[Exercise objective]: Return the data in full, exactly as it was written.

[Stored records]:
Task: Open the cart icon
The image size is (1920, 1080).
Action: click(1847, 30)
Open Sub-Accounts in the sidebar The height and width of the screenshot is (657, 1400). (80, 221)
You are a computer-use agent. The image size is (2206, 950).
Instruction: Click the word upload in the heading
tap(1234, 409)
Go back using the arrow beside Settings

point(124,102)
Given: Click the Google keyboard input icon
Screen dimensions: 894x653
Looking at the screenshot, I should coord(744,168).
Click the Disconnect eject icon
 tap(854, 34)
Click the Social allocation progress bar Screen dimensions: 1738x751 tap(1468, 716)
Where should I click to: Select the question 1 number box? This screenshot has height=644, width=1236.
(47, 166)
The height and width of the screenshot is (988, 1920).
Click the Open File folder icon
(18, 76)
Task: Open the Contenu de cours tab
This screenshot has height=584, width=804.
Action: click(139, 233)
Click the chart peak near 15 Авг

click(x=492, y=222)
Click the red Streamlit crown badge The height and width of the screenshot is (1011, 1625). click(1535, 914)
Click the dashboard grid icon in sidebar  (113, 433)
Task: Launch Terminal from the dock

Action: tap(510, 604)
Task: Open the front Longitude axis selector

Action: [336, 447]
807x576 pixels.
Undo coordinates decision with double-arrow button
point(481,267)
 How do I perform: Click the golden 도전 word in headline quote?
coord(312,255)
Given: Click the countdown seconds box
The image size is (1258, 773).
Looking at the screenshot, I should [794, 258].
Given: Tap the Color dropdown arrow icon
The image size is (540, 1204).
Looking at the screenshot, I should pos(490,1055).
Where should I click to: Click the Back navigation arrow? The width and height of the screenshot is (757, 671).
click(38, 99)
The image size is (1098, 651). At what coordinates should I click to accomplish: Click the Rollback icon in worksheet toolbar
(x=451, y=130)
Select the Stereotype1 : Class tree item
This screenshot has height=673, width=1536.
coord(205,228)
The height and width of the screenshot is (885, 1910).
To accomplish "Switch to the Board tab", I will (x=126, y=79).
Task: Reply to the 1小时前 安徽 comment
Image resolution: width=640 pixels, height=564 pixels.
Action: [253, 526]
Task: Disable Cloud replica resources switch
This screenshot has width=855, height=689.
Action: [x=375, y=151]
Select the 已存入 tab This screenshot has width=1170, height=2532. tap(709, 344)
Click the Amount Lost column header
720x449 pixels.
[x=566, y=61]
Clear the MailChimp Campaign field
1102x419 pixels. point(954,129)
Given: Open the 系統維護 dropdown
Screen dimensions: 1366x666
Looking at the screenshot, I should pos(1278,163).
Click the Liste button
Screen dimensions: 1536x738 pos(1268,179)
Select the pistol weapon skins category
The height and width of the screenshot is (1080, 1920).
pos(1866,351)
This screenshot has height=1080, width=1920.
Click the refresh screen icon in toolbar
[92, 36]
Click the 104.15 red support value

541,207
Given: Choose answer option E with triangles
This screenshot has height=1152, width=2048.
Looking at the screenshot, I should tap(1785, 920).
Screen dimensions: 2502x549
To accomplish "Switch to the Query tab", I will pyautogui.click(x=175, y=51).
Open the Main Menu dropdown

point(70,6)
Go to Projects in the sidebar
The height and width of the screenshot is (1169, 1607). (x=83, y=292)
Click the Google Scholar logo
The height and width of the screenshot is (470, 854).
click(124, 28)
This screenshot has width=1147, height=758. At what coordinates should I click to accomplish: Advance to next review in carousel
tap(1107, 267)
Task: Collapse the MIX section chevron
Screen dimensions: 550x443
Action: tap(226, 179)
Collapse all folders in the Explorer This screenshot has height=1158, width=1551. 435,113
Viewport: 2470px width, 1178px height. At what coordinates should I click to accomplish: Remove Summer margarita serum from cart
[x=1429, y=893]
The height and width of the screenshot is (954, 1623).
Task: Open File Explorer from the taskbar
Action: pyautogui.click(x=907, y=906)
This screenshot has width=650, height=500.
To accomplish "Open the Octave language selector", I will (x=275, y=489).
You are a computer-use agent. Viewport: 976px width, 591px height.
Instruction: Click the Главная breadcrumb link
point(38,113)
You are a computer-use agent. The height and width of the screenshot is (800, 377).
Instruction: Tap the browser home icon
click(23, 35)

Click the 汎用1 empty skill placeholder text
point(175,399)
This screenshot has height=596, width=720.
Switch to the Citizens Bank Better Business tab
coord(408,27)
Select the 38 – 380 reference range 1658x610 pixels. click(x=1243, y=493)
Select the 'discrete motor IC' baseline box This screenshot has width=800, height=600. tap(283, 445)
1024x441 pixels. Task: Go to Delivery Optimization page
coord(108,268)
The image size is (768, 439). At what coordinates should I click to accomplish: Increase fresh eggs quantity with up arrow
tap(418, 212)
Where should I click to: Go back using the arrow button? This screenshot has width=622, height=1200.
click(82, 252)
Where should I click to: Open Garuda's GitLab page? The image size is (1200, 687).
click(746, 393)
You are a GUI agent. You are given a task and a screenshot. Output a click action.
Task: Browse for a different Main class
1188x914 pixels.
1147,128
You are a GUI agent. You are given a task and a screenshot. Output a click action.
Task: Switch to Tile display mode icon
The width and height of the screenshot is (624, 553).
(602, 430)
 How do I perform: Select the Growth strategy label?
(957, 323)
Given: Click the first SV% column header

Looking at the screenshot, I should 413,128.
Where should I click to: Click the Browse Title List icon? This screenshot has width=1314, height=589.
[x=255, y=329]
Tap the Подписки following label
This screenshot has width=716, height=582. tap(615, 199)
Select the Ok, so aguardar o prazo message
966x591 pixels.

[Written solution]:
Task: Open the cart icon
The image size is (1920, 1080).
Action: click(1847, 30)
Open Sub-Accounts in the sidebar The height and width of the screenshot is (657, 1400). (80, 221)
You are a computer-use agent. The image size is (2206, 950).
Instruction: Click the word upload in the heading
tap(1234, 409)
Go back using the arrow beside Settings

point(124,102)
Given: Click the Google keyboard input icon
Screen dimensions: 894x653
Looking at the screenshot, I should coord(744,168).
Click the Disconnect eject icon
 tap(854, 34)
Click the Social allocation progress bar Screen dimensions: 1738x751 tap(1468, 716)
Where should I click to: Select the question 1 number box? This screenshot has height=644, width=1236.
(47, 166)
The height and width of the screenshot is (988, 1920).
Click the Open File folder icon
(18, 76)
Task: Open the Contenu de cours tab
This screenshot has height=584, width=804.
Action: click(139, 233)
Click the chart peak near 15 Авг

click(x=492, y=222)
Click the red Streamlit crown badge The height and width of the screenshot is (1011, 1625). click(1535, 914)
Click the dashboard grid icon in sidebar  (113, 433)
Task: Launch Terminal from the dock

Action: tap(510, 604)
Task: Open the front Longitude axis selector

Action: [336, 447]
807x576 pixels.
Undo coordinates decision with double-arrow button
point(481,267)
 How do I perform: Click the golden 도전 word in headline quote?
coord(312,255)
Given: Click the countdown seconds box
The image size is (1258, 773).
Looking at the screenshot, I should [794, 258].
Given: Tap the Color dropdown arrow icon
The image size is (540, 1204).
Looking at the screenshot, I should pos(490,1055).
Where should I click to: Click the Back navigation arrow? The width and height of the screenshot is (757, 671).
click(38, 99)
The image size is (1098, 651). At what coordinates should I click to accomplish: Click the Rollback icon in worksheet toolbar
(x=451, y=130)
Select the Stereotype1 : Class tree item
This screenshot has height=673, width=1536.
coord(205,228)
The height and width of the screenshot is (885, 1910).
To accomplish "Switch to the Board tab", I will (x=126, y=79).
Task: Reply to the 1小时前 安徽 comment
Image resolution: width=640 pixels, height=564 pixels.
Action: [253, 526]
Task: Disable Cloud replica resources switch
This screenshot has width=855, height=689.
Action: [x=375, y=151]
Select the 已存入 tab This screenshot has width=1170, height=2532. tap(709, 344)
Click the Amount Lost column header
720x449 pixels.
[x=566, y=61]
Clear the MailChimp Campaign field
1102x419 pixels. point(954,129)
Given: Open the 系統維護 dropdown
Screen dimensions: 1366x666
Looking at the screenshot, I should pos(1278,163).
Click the Liste button
Screen dimensions: 1536x738 pos(1268,179)
Select the pistol weapon skins category
The height and width of the screenshot is (1080, 1920).
pos(1866,351)
This screenshot has height=1080, width=1920.
Click the refresh screen icon in toolbar
[92, 36]
Click the 104.15 red support value

541,207
Given: Choose answer option E with triangles
This screenshot has height=1152, width=2048.
Looking at the screenshot, I should tap(1785, 920).
Screen dimensions: 2502x549
To accomplish "Switch to the Query tab", I will pyautogui.click(x=175, y=51).
Open the Main Menu dropdown

point(70,6)
Go to Projects in the sidebar
The height and width of the screenshot is (1169, 1607). (x=83, y=292)
Click the Google Scholar logo
The height and width of the screenshot is (470, 854).
click(124, 28)
This screenshot has width=1147, height=758. At what coordinates should I click to accomplish: Advance to next review in carousel
tap(1107, 267)
Task: Collapse the MIX section chevron
Screen dimensions: 550x443
Action: tap(226, 179)
Collapse all folders in the Explorer This screenshot has height=1158, width=1551. 435,113
Viewport: 2470px width, 1178px height. At what coordinates should I click to accomplish: Remove Summer margarita serum from cart
[x=1429, y=893]
The height and width of the screenshot is (954, 1623).
Task: Open File Explorer from the taskbar
Action: pyautogui.click(x=907, y=906)
This screenshot has width=650, height=500.
To accomplish "Open the Octave language selector", I will (x=275, y=489).
You are a computer-use agent. Viewport: 976px width, 591px height.
Instruction: Click the Главная breadcrumb link
point(38,113)
You are a computer-use agent. The height and width of the screenshot is (800, 377).
Instruction: Tap the browser home icon
click(23, 35)

Click the 汎用1 empty skill placeholder text
point(175,399)
This screenshot has height=596, width=720.
Switch to the Citizens Bank Better Business tab
coord(408,27)
Select the 38 – 380 reference range 1658x610 pixels. click(x=1243, y=493)
Select the 'discrete motor IC' baseline box This screenshot has width=800, height=600. tap(283, 445)
1024x441 pixels. Task: Go to Delivery Optimization page
coord(108,268)
The image size is (768, 439). At what coordinates should I click to accomplish: Increase fresh eggs quantity with up arrow
tap(418, 212)
Where should I click to: Go back using the arrow button? This screenshot has width=622, height=1200.
click(82, 252)
Where should I click to: Open Garuda's GitLab page? The image size is (1200, 687).
click(746, 393)
You are a GUI agent. You are given a task and a screenshot. Output a click action.
Task: Browse for a different Main class
1188x914 pixels.
1147,128
You are a GUI agent. You are given a task and a screenshot. Output a click action.
Task: Switch to Tile display mode icon
The width and height of the screenshot is (624, 553).
(602, 430)
 How do I perform: Select the Growth strategy label?
(957, 323)
Given: Click the first SV% column header

Looking at the screenshot, I should 413,128.
Where should I click to: Click the Browse Title List icon? This screenshot has width=1314, height=589.
[x=255, y=329]
Tap the Подписки following label
This screenshot has width=716, height=582. tap(615, 199)
Select the Ok, so aguardar o prazo message
966x591 pixels.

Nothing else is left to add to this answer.